TOLEDO, Ohio – An extraordinarily rare coin whose whereabouts have remained a mystery since the late 1970s has sold for just over $500,000.

The coin, struck in 1975 by the U.S. Mint in San Francisco, depicts President Franklin D. Roosevelt and is one of only two coins known to exist without the distinctive “S” mintmark.

Three Ohio sisters inherited the money after the death of their brother, who kept it in a bank vault for more than 40 years.
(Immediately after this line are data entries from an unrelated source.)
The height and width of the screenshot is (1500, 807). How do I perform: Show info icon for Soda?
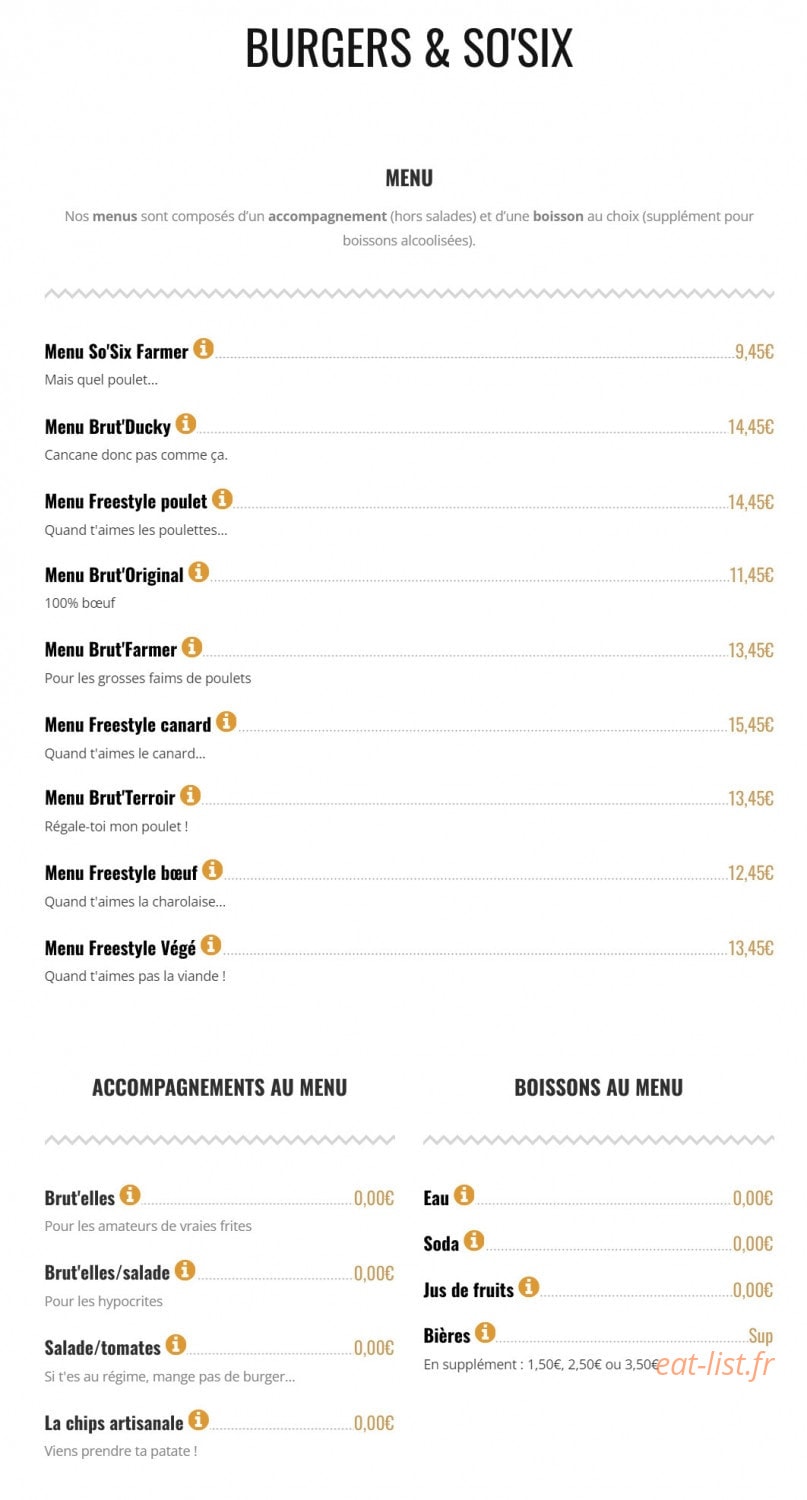(474, 1240)
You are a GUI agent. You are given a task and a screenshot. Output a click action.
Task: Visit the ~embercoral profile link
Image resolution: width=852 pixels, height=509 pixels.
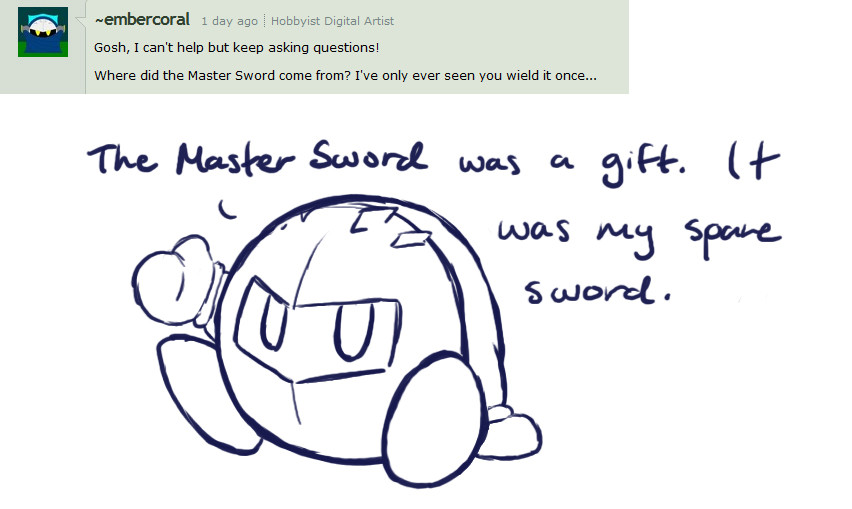[142, 20]
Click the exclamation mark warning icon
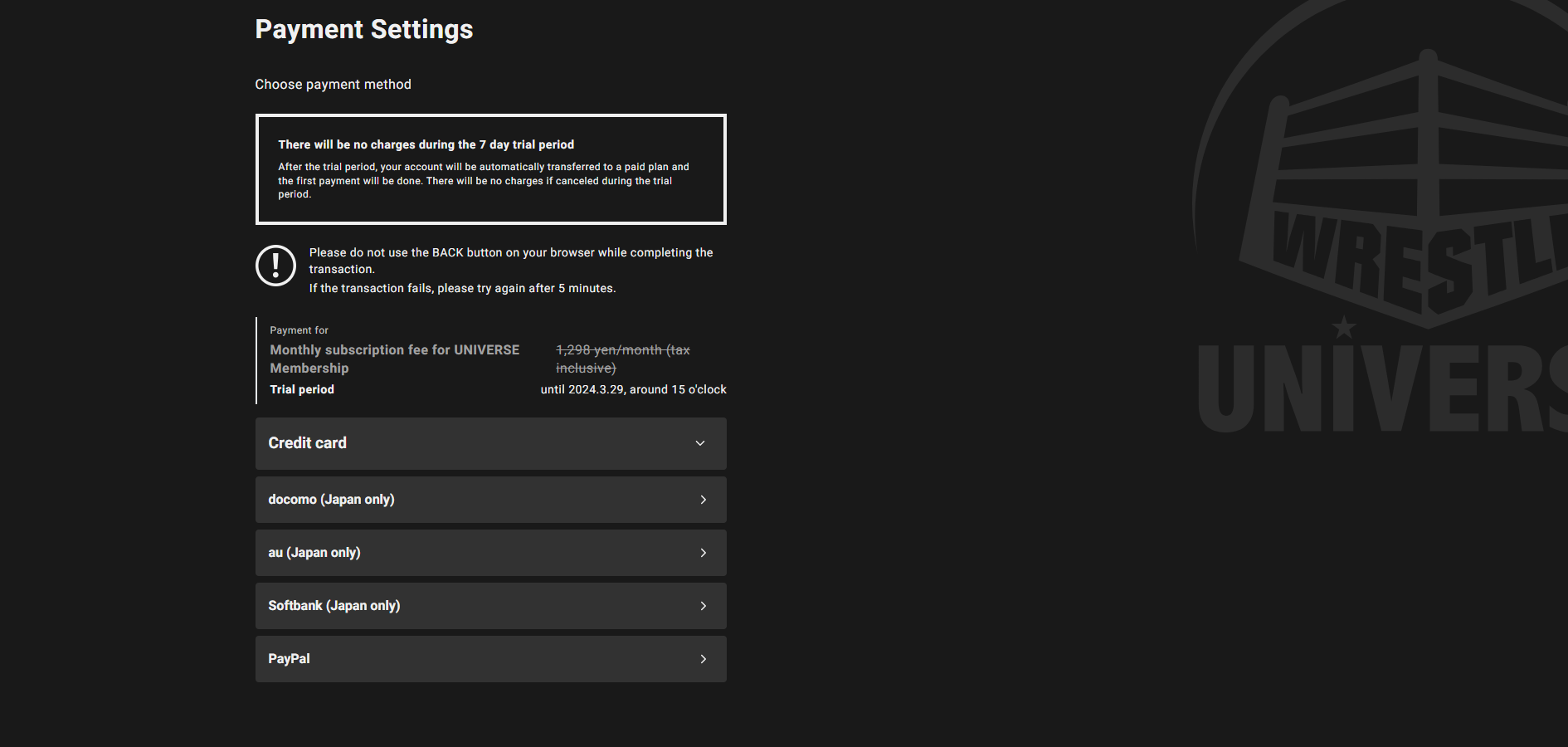This screenshot has height=747, width=1568. [275, 266]
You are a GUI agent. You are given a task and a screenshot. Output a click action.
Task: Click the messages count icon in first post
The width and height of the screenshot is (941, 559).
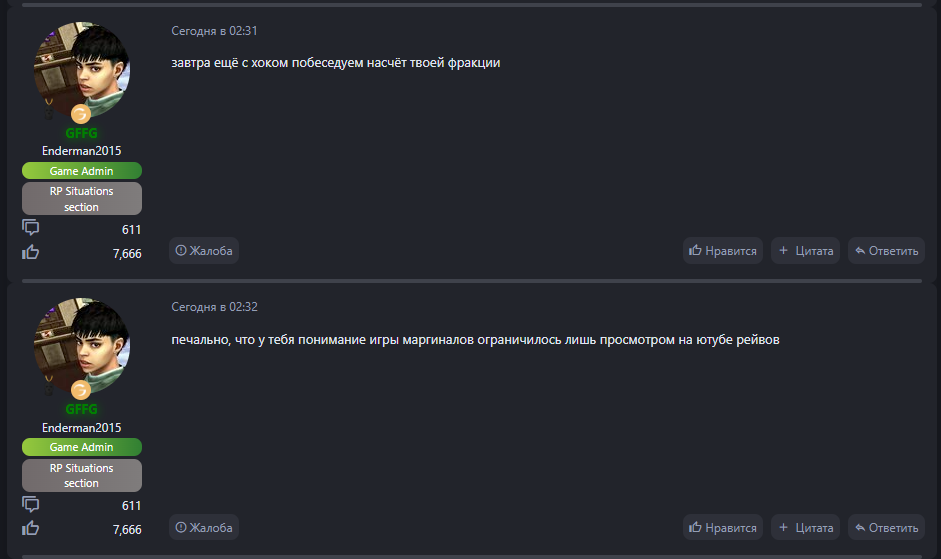coord(31,228)
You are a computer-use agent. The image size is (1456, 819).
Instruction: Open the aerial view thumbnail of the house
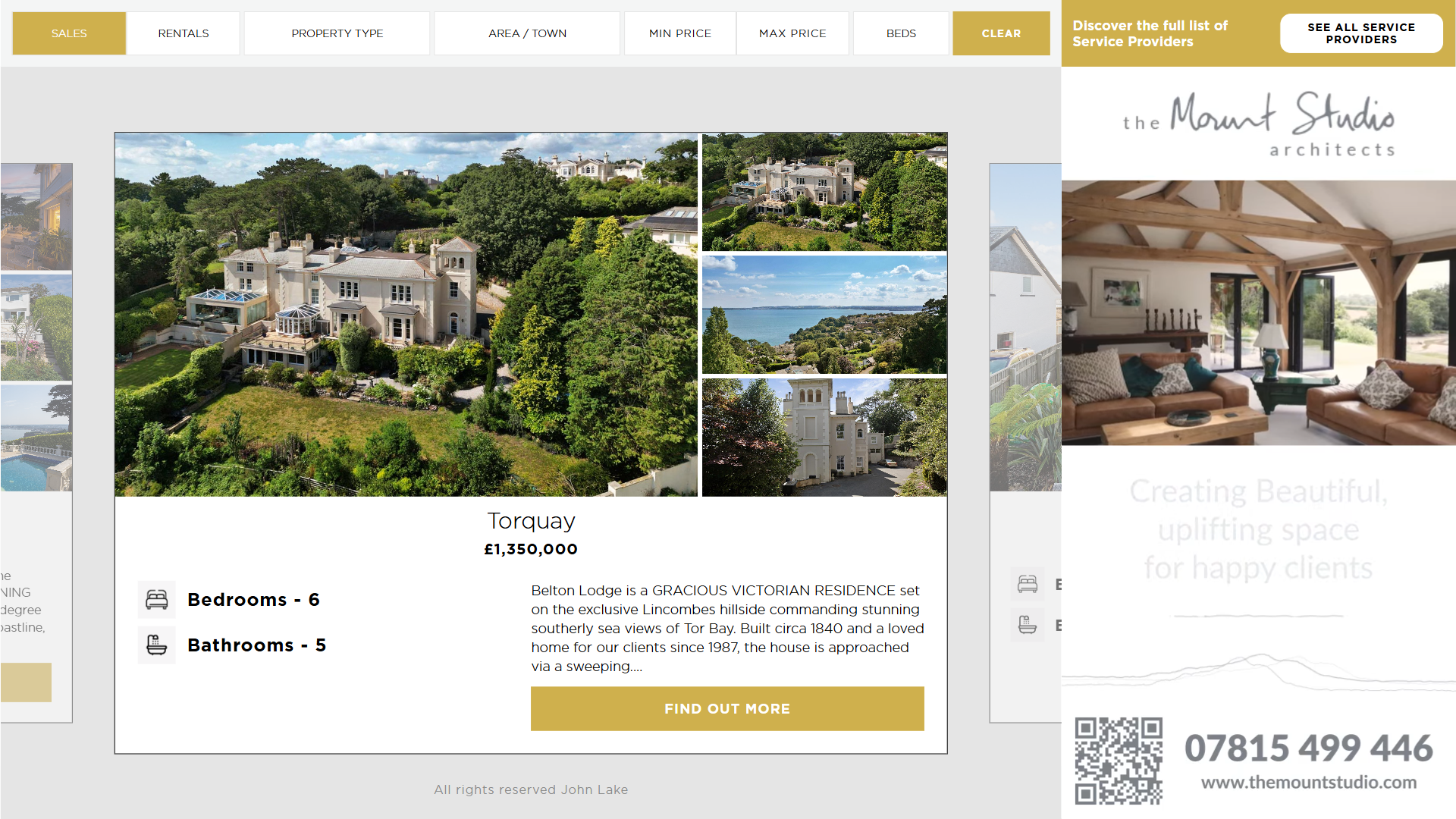tap(824, 192)
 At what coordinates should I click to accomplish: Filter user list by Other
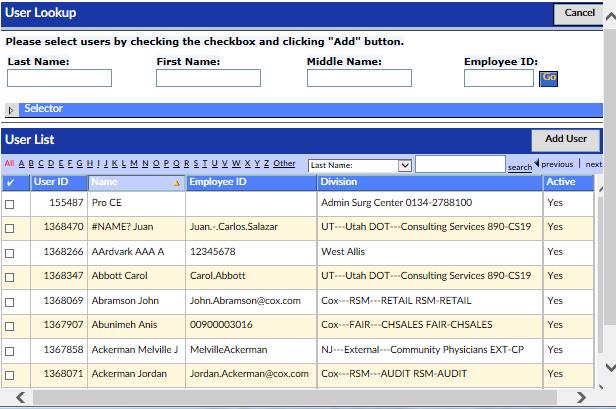click(x=285, y=164)
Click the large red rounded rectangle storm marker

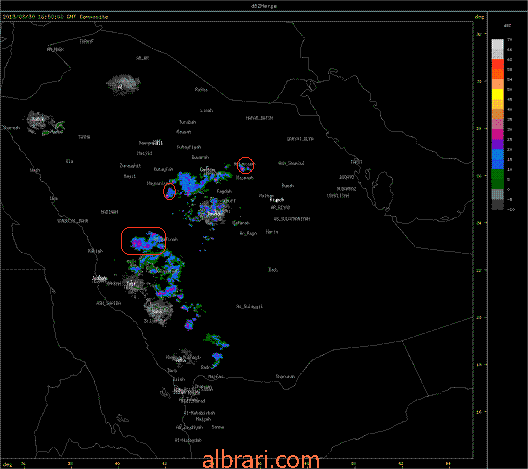point(143,241)
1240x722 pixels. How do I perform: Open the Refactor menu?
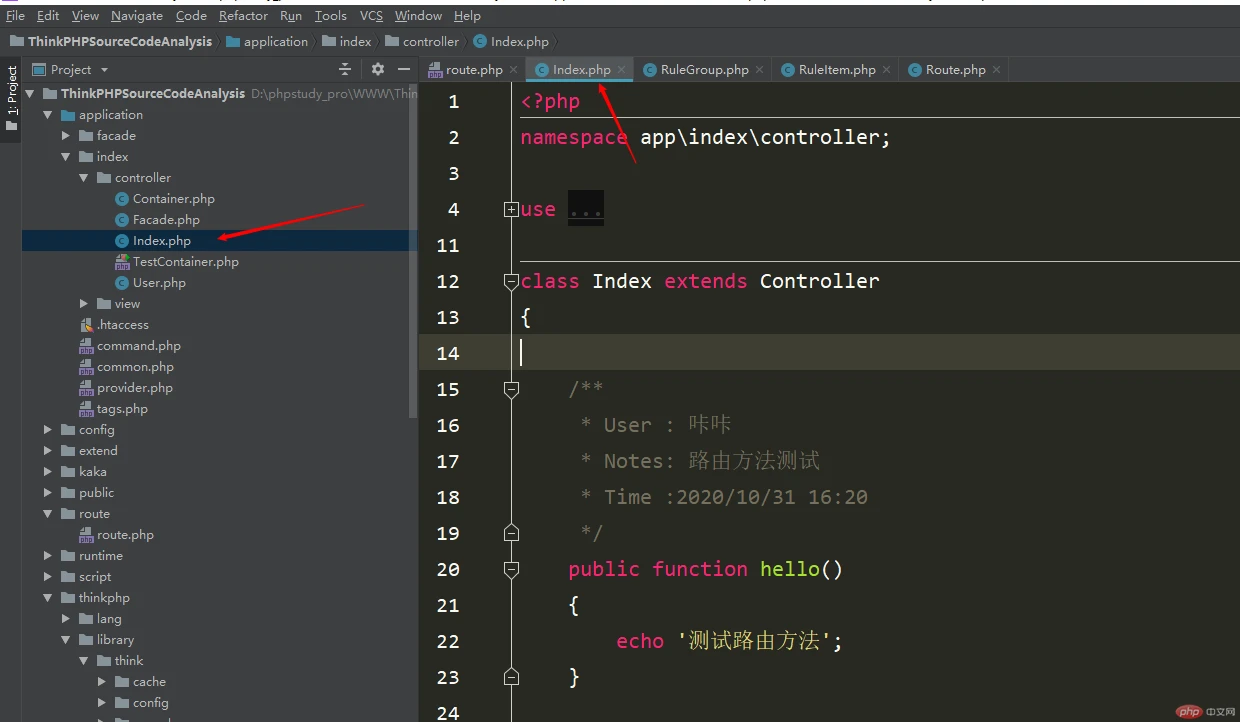243,16
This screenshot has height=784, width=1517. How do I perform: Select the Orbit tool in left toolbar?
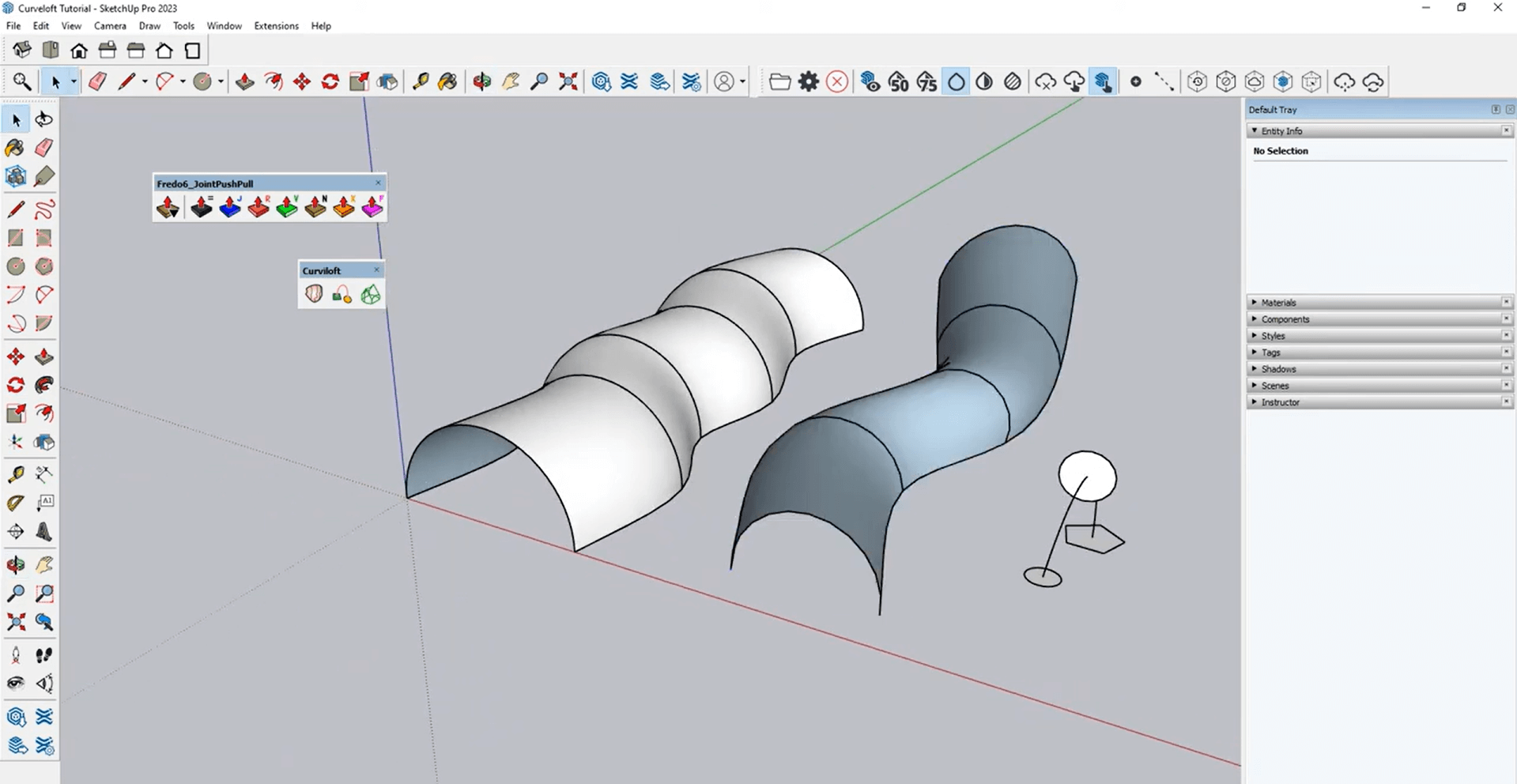pyautogui.click(x=15, y=564)
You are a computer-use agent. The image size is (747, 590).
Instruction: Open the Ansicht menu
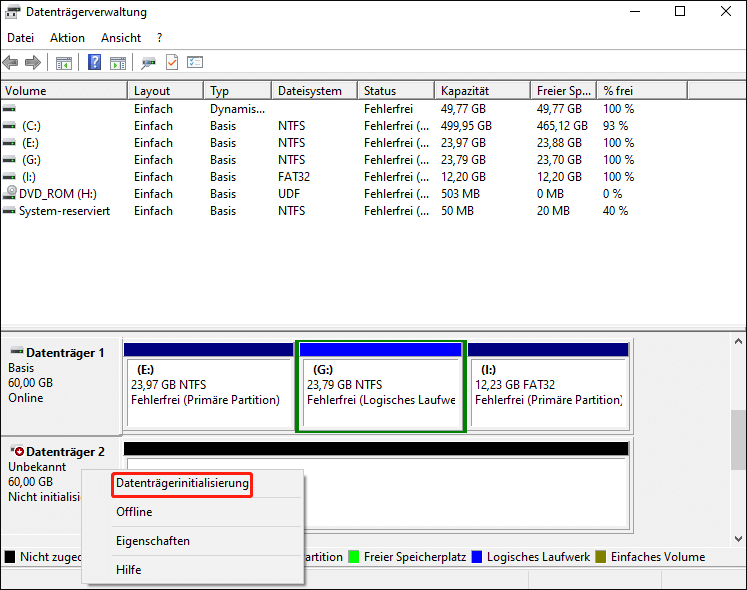(121, 38)
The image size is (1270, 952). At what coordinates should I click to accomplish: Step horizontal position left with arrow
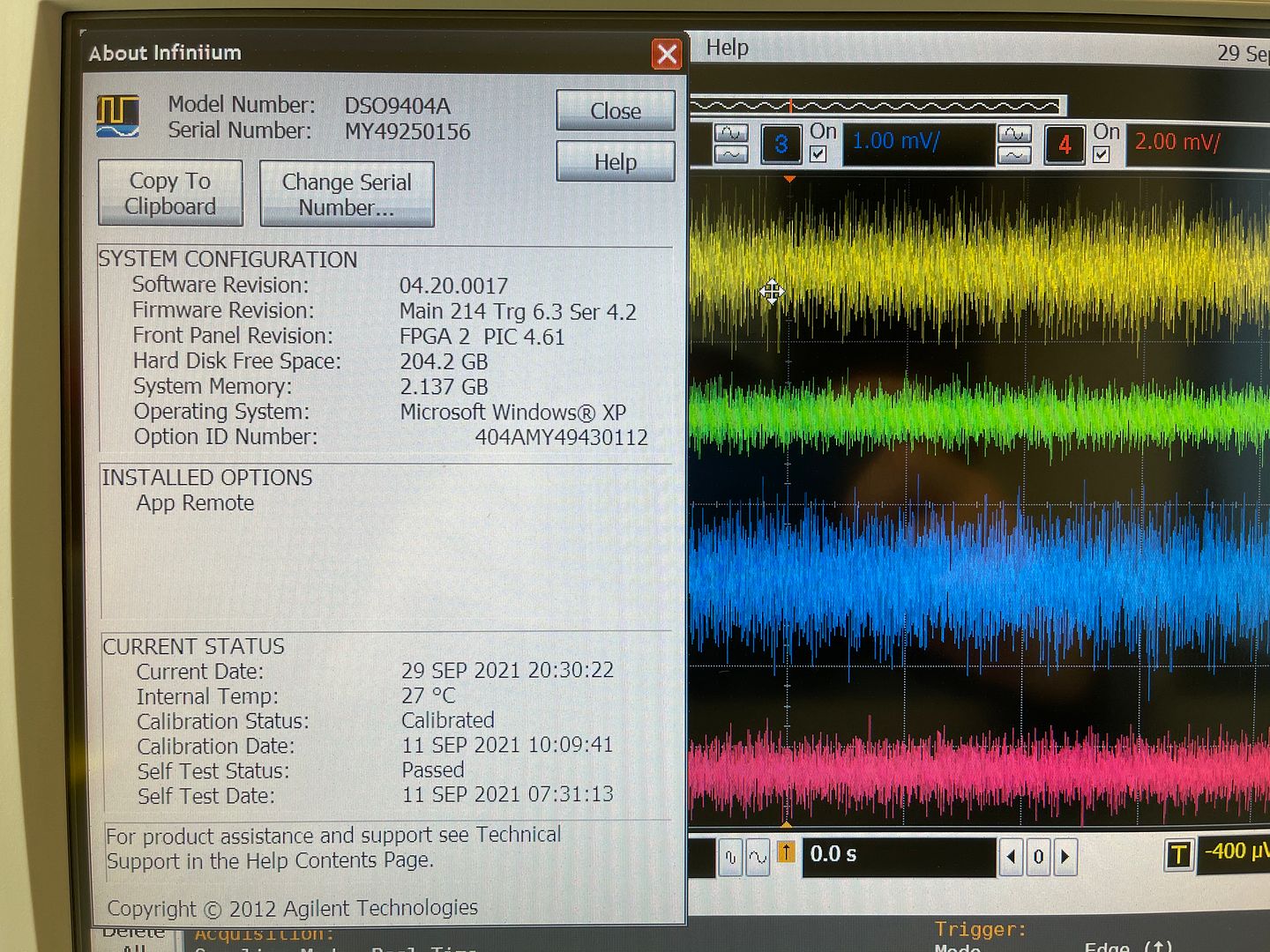click(x=1012, y=857)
The coin sold for $506,250 in an online auction that ended Sunday, according to Ian Russell, president of GreatCollections, an auction house based in Irvine, California.

The only other known example of a “1975 ‘S’ proof coin” sold for $456,000 at a 2019 auction and was sold again to a private collector months later.

The mint in San Francisco produced more than 2.8 million special uncirculated “proof” sets of six coins in 1975, which sold for $7. Collectors discovered a few years later that two pennies in the set were missing the mint mark.

The Ohio sisters, who wish to remain anonymous, said they inherited one of those two pennies, but their siblings and their mother bought the first faulty coin discovered in 1978 for $18,200, which is roughly equivalent to $90,000 today, Russell said. His parents, who ran a dairy farm, viewed the money as a financial safety net.